**WRITTEN TASK:**
Please return, word for word, the lines from the one holding "Task: Click the And" through the end of the lines, inclusive. Leave the pictures out of your answer.

**GIVEN RECORDS:**
----------

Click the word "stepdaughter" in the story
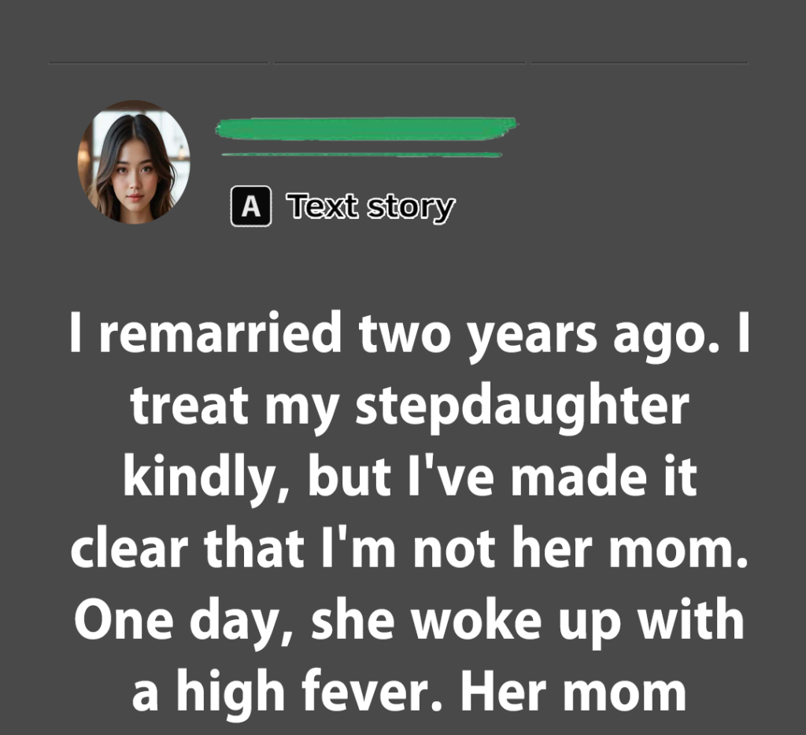The width and height of the screenshot is (806, 735). coord(522,410)
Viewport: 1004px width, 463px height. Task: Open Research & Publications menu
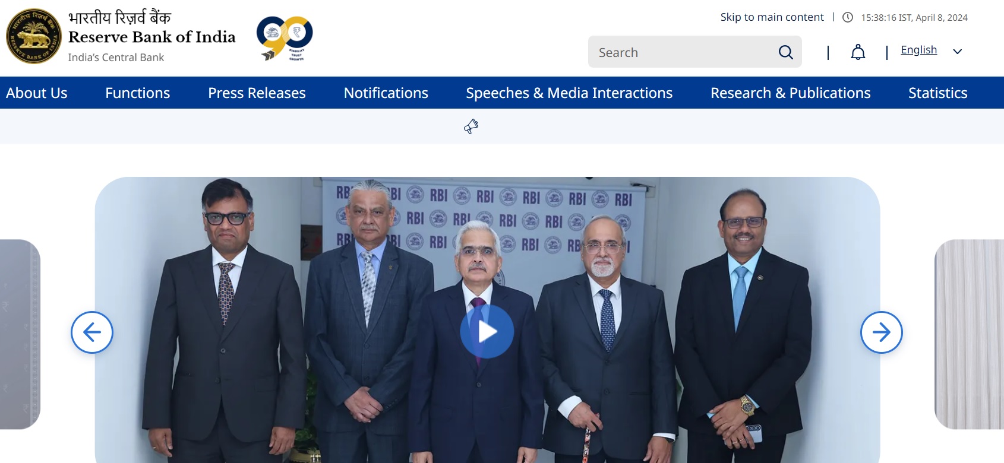(x=791, y=93)
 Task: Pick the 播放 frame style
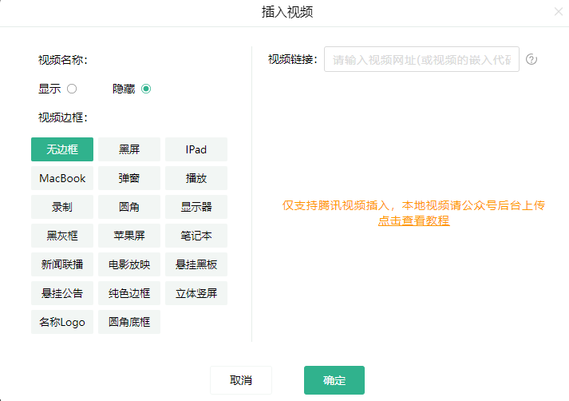tap(196, 178)
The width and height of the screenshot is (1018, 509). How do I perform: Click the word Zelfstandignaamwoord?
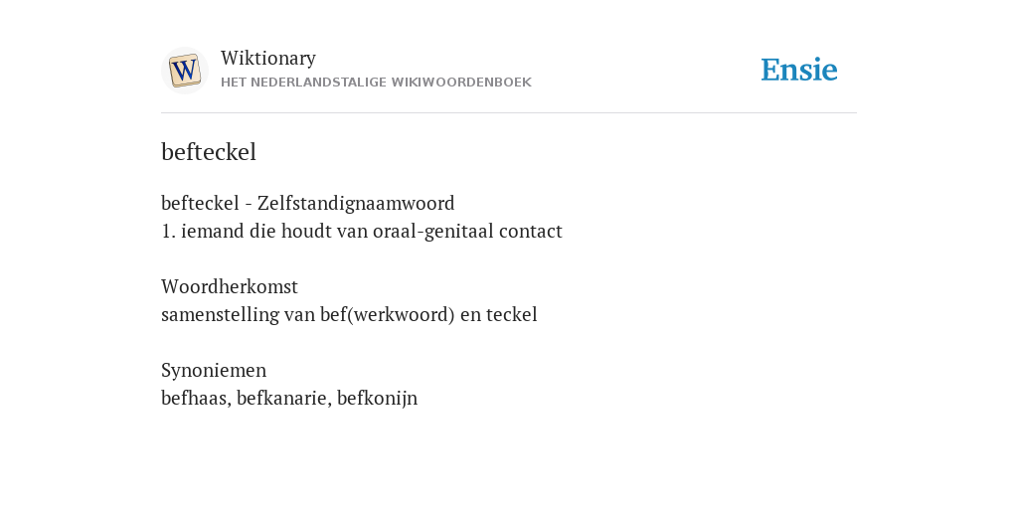(x=356, y=204)
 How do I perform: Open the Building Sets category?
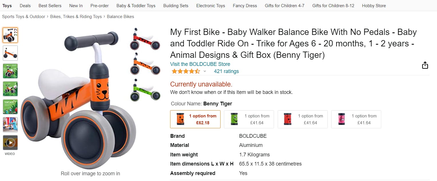point(176,5)
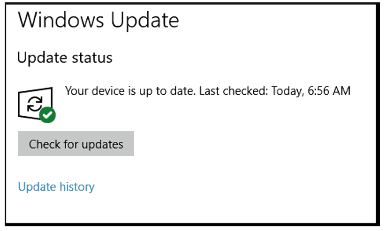
Task: Click the word 'Today' in status message
Action: point(286,90)
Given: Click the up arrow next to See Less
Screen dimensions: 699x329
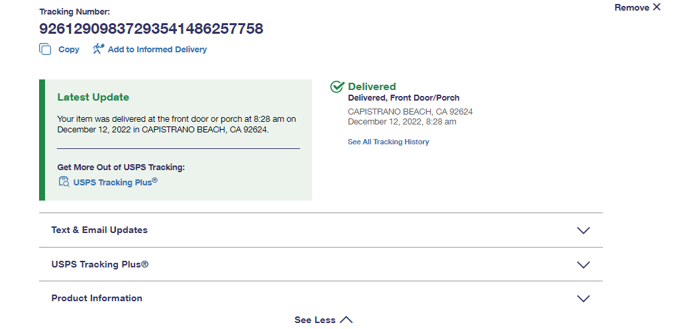Looking at the screenshot, I should click(x=346, y=320).
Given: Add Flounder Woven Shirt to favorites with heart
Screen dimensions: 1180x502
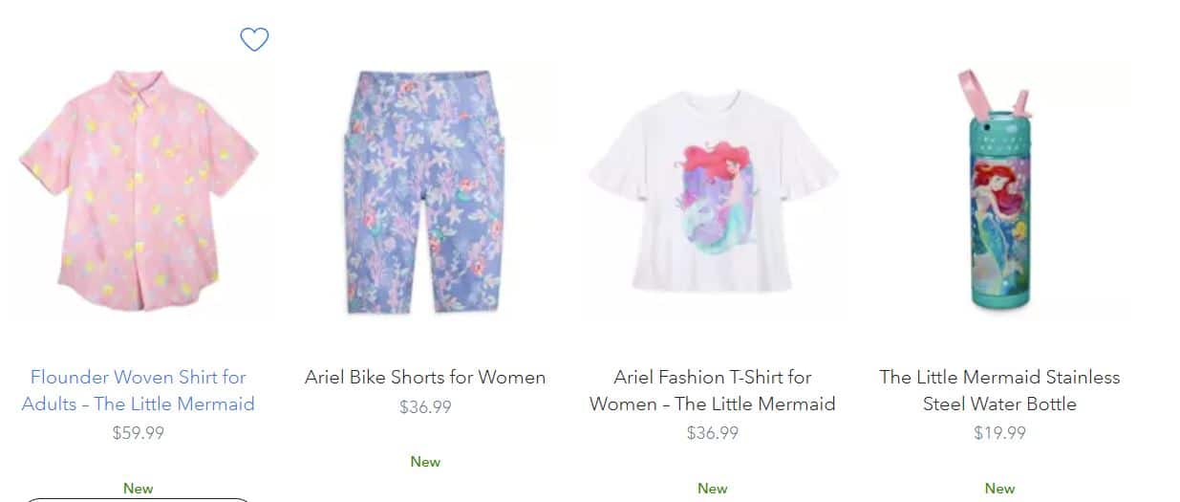Looking at the screenshot, I should pos(254,39).
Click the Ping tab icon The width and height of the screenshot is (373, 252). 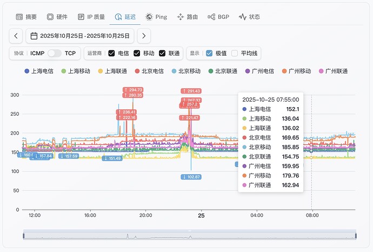149,17
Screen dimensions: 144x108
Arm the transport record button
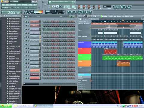point(61,7)
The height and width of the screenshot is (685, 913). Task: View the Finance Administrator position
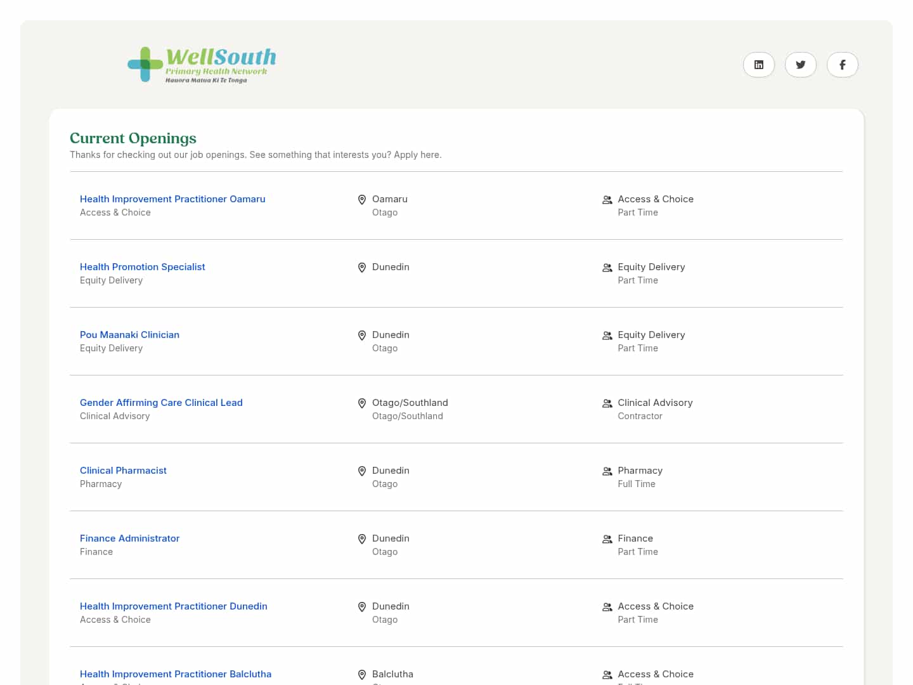click(129, 538)
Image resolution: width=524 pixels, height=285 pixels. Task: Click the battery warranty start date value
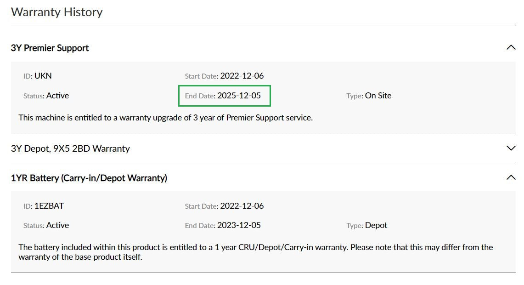click(242, 206)
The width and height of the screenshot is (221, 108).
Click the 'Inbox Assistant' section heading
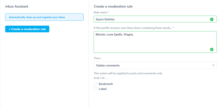point(17,6)
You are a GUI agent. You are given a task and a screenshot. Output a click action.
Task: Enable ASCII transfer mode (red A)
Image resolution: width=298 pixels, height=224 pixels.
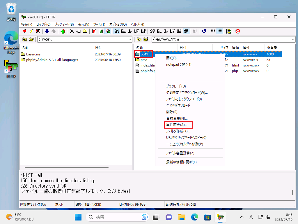94,31
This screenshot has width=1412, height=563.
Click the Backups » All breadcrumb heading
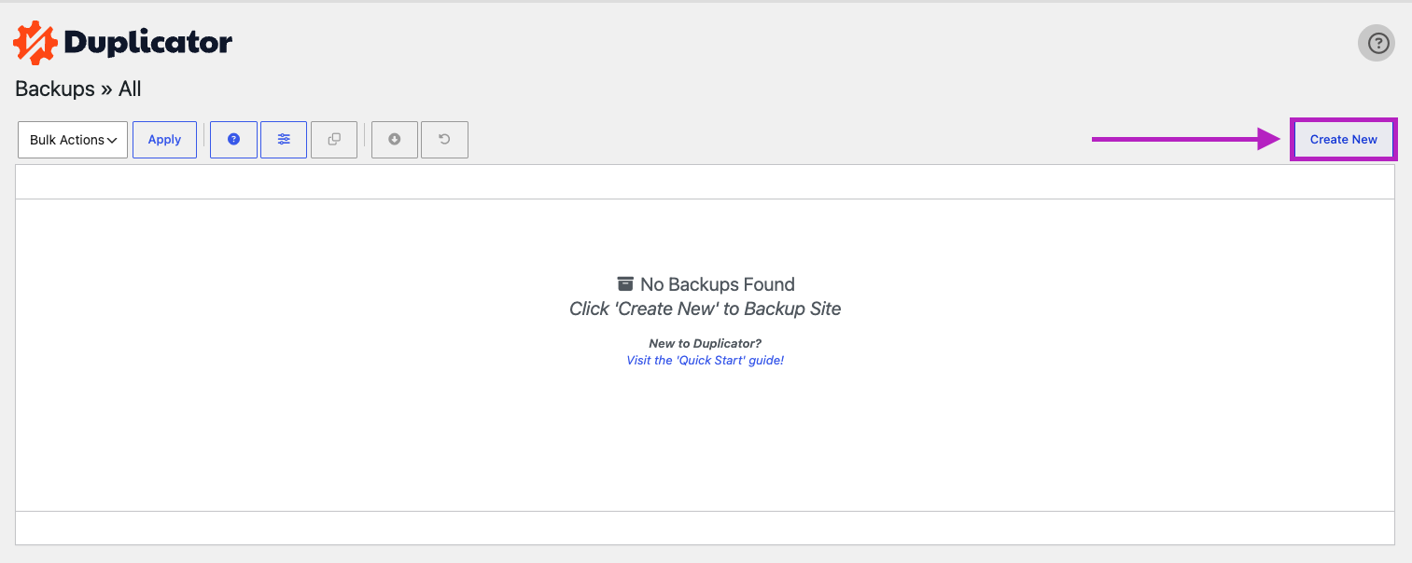point(78,89)
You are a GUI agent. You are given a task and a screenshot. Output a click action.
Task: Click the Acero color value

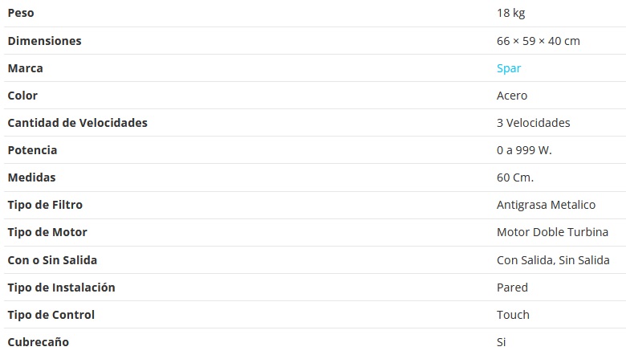pos(512,96)
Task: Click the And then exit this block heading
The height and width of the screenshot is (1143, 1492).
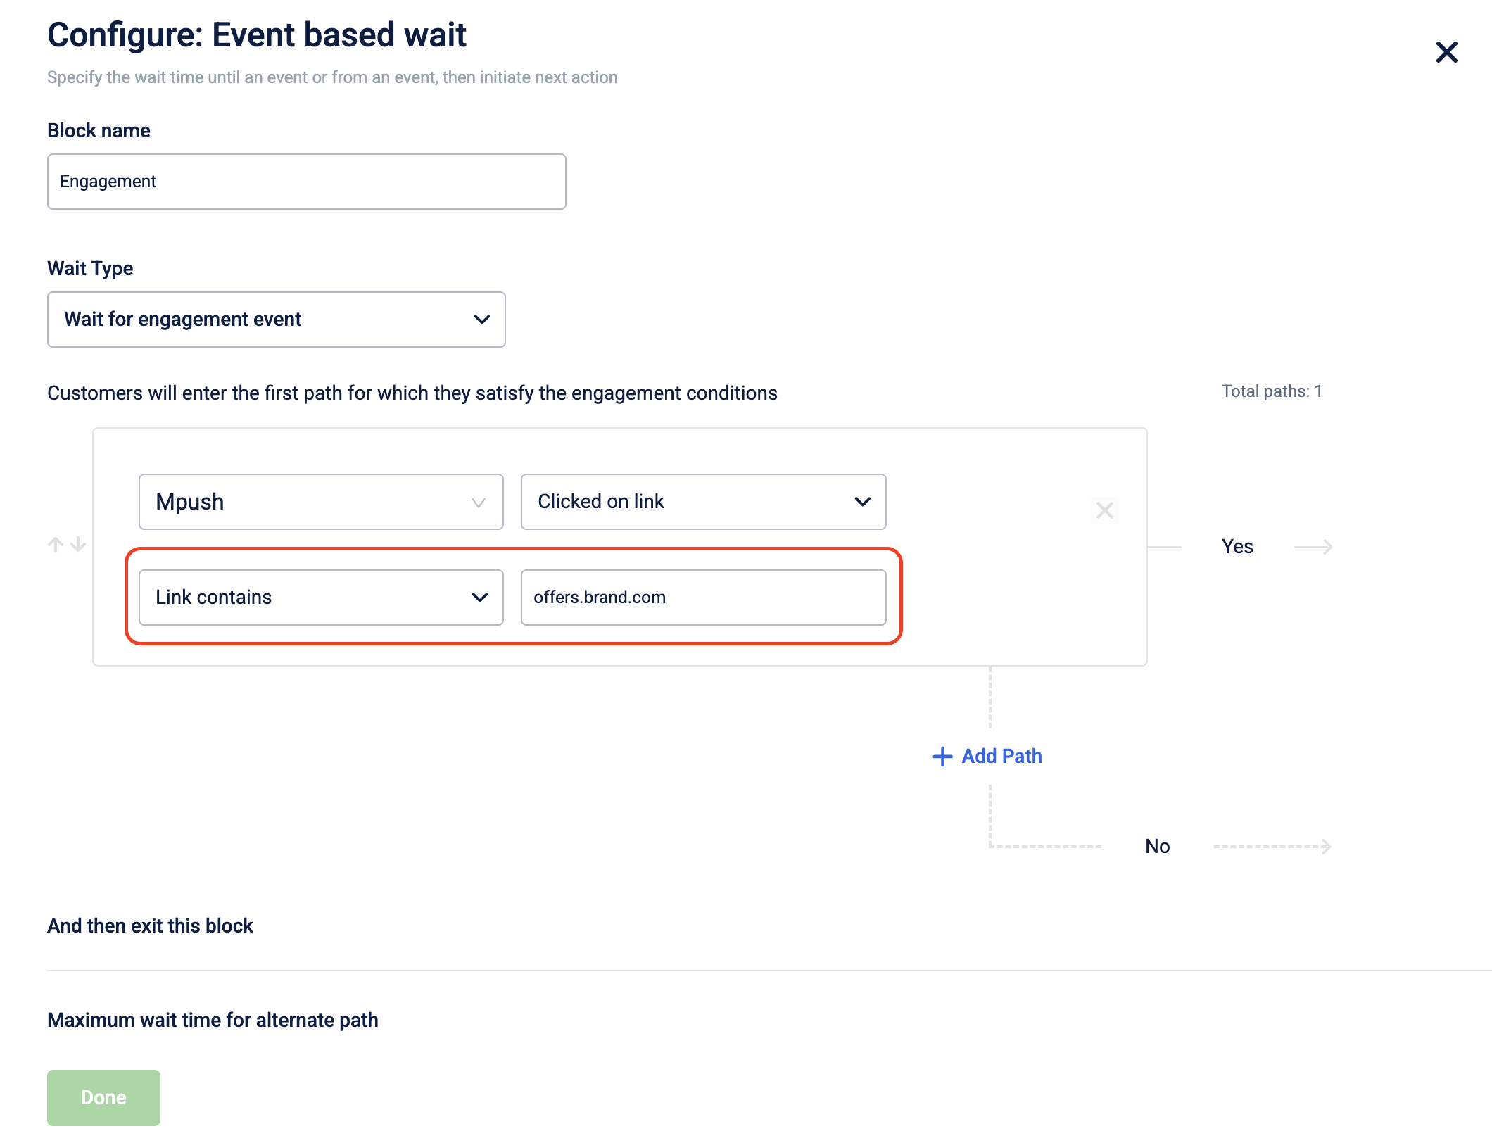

----------

**OUTPUT BELOW:**
Task: Click the And then exit this block heading
The height and width of the screenshot is (1143, 1492).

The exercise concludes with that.